◆ **TASK TO COMPLETE**: Please write out all the entries exactly, without the pictures.

◆ **INPUT MATERIAL**:
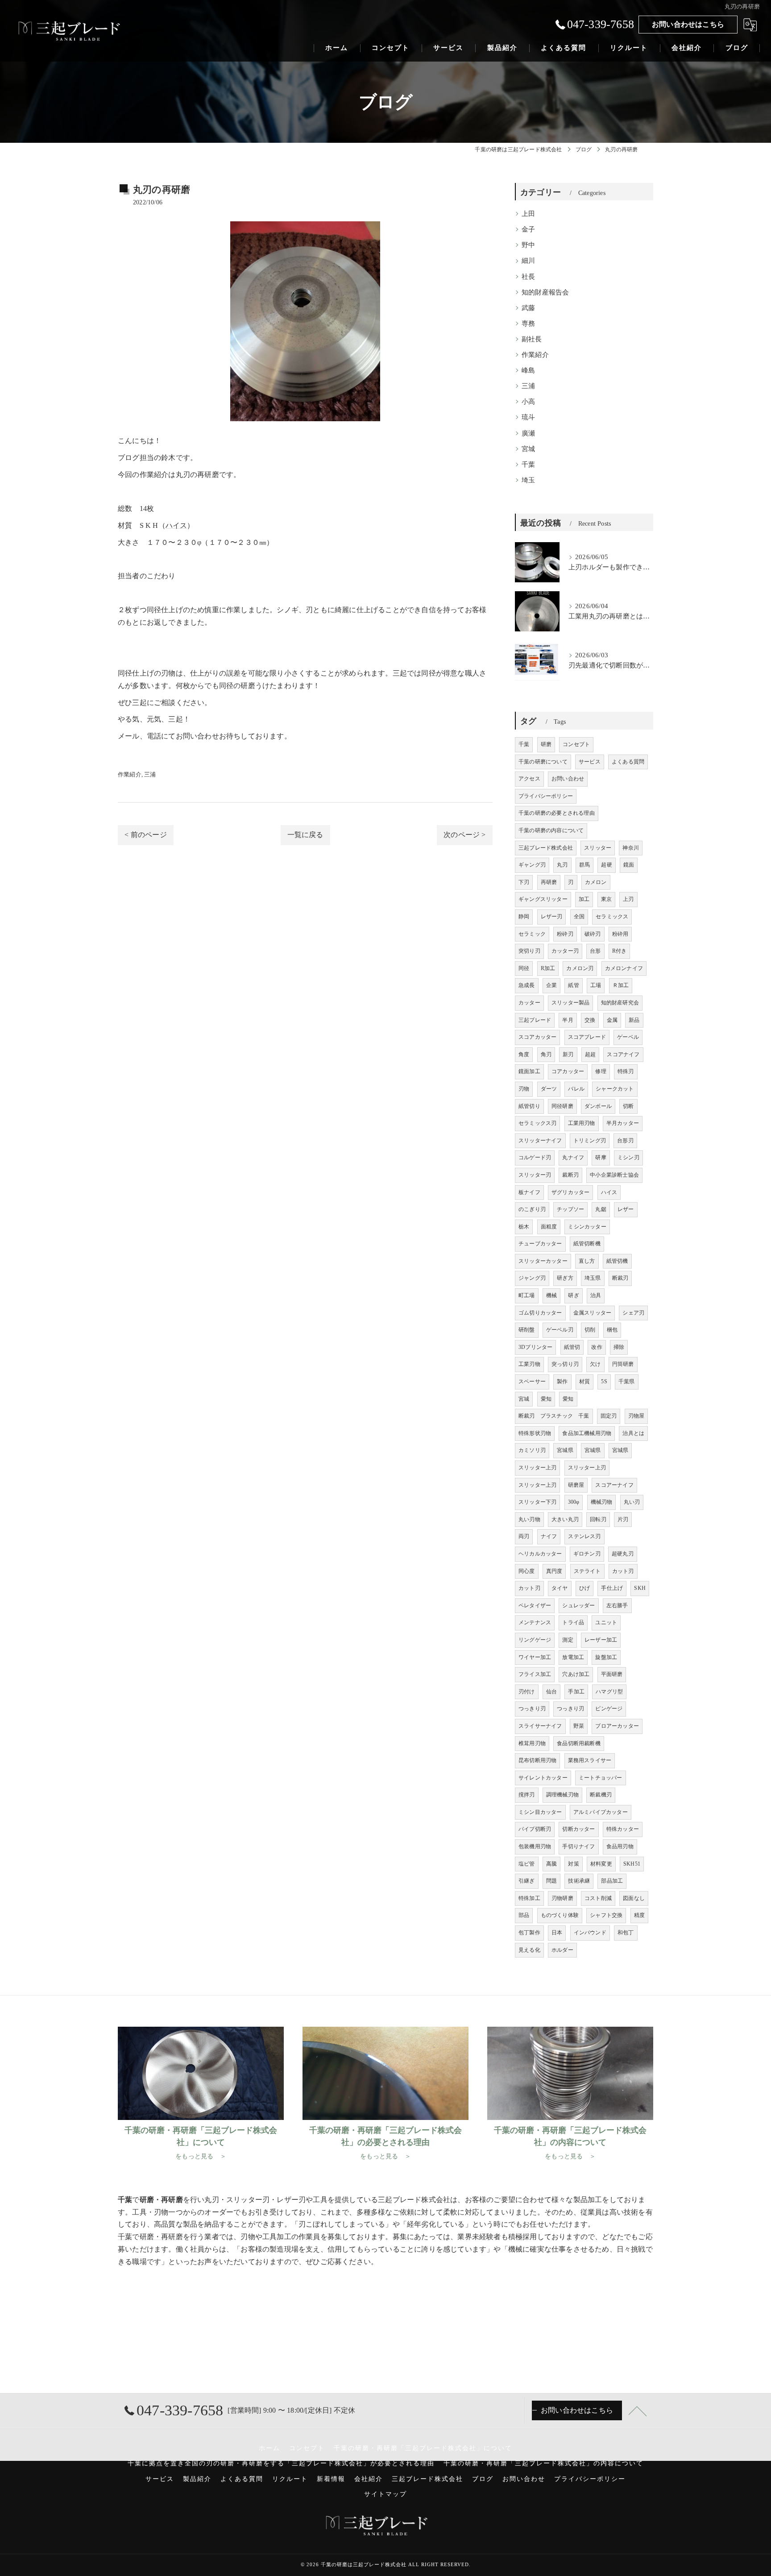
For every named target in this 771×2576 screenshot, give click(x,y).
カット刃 (623, 1571)
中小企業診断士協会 (614, 1175)
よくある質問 (628, 762)
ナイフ (549, 1536)
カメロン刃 (579, 968)
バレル (576, 1089)
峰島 (528, 370)
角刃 (546, 1054)
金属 (612, 1020)
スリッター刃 (534, 1175)
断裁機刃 (601, 1795)
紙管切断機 (587, 1243)
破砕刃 (592, 934)
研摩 (600, 1157)
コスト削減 (598, 1898)
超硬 (606, 865)
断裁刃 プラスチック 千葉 (553, 1416)
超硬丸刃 (623, 1554)
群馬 (584, 865)
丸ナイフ (573, 1157)
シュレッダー (578, 1605)
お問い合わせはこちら (688, 24)
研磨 (211, 474)
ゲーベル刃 (559, 1330)
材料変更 (601, 1864)
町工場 (526, 1295)
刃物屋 (636, 1416)
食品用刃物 (620, 1846)
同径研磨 (562, 1106)
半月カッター (622, 1123)
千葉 (528, 464)
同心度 (526, 1571)
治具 (595, 1295)
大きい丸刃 (565, 1519)
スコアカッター (537, 1037)
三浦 (150, 774)
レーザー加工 (600, 1640)
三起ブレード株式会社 (545, 848)
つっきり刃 (532, 1708)
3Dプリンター (535, 1347)
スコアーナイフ (614, 1485)
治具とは (633, 1433)
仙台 (551, 1691)
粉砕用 (620, 934)
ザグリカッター (570, 1192)
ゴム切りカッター (540, 1313)
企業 (551, 985)
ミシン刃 (628, 1157)
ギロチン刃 (587, 1554)
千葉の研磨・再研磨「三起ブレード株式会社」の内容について (543, 2463)
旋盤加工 (606, 1657)
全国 (579, 916)
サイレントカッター (543, 1778)
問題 (551, 1881)
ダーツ (549, 1089)
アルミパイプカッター (600, 1812)
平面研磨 (612, 1674)
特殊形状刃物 (534, 1433)
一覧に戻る (305, 834)
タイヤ (559, 1588)
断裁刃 (620, 1278)
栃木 (523, 1227)
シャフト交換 (606, 1915)
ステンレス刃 (584, 1536)
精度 (639, 1915)
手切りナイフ (578, 1846)
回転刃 (598, 1519)
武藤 (528, 307)
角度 (523, 1054)
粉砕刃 (565, 934)
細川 (528, 260)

◆ **TASK SOLUTION**:
For every named target in this 771×2576 screenshot, give click(x,y).
カット刃 (623, 1571)
中小企業診断士協会 (614, 1175)
よくある質問 (628, 762)
ナイフ (549, 1536)
カメロン刃 (579, 968)
バレル (576, 1089)
峰島 (528, 370)
角刃 (546, 1054)
金属 (612, 1020)
スリッター刃 (534, 1175)
断裁機刃 (601, 1795)
紙管切断機 (587, 1243)
破砕刃 (592, 934)
研摩 (600, 1157)
コスト削減 (598, 1898)
超硬 (606, 865)
断裁刃 プラスチック 千葉 (553, 1416)
超硬丸刃 (623, 1554)
群馬 (584, 865)
丸ナイフ (573, 1157)
シュレッダー (578, 1605)
お問い合わせはこちら (688, 24)
研磨 (211, 474)
ゲーベル刃 (559, 1330)
材料変更 (601, 1864)
町工場 (526, 1295)
刃物屋 (636, 1416)
食品用刃物 (620, 1846)
同径研磨 (562, 1106)
半月カッター (622, 1123)
千葉 (528, 464)
同心度 (526, 1571)
治具 (595, 1295)
大きい丸刃 (565, 1519)
スコアカッター (537, 1037)
三浦 (150, 774)
レーザー加工 (600, 1640)
三起ブレード株式会社 (545, 848)
つっきり刃 (532, 1708)
3Dプリンター (535, 1347)
スコアーナイフ (614, 1485)
治具とは (633, 1433)
仙台 (551, 1691)
粉砕用 (620, 934)
ザグリカッター (570, 1192)
ゴム切りカッター (540, 1313)
企業 (551, 985)
ミシン刃 (628, 1157)
ギロチン刃 (587, 1554)
千葉の研磨・再研磨「三起ブレード株式会社」の内容について (543, 2463)
旋盤加工 (606, 1657)
全国 (579, 916)
サイレントカッター (543, 1778)
問題 (551, 1881)
ダーツ (549, 1089)
アルミパイプカッター (600, 1812)
平面研磨 (612, 1674)
特殊形状刃物 (534, 1433)
一覧に戻る (305, 834)
タイヤ (559, 1588)
断裁刃 (620, 1278)
栃木 (523, 1227)
シャフト交換 (606, 1915)
ステンレス刃 (584, 1536)
精度 (639, 1915)
手切りナイフ (578, 1846)
回転刃 (598, 1519)
武藤 (528, 307)
角度 (523, 1054)
粉砕刃 (565, 934)
細川 (528, 260)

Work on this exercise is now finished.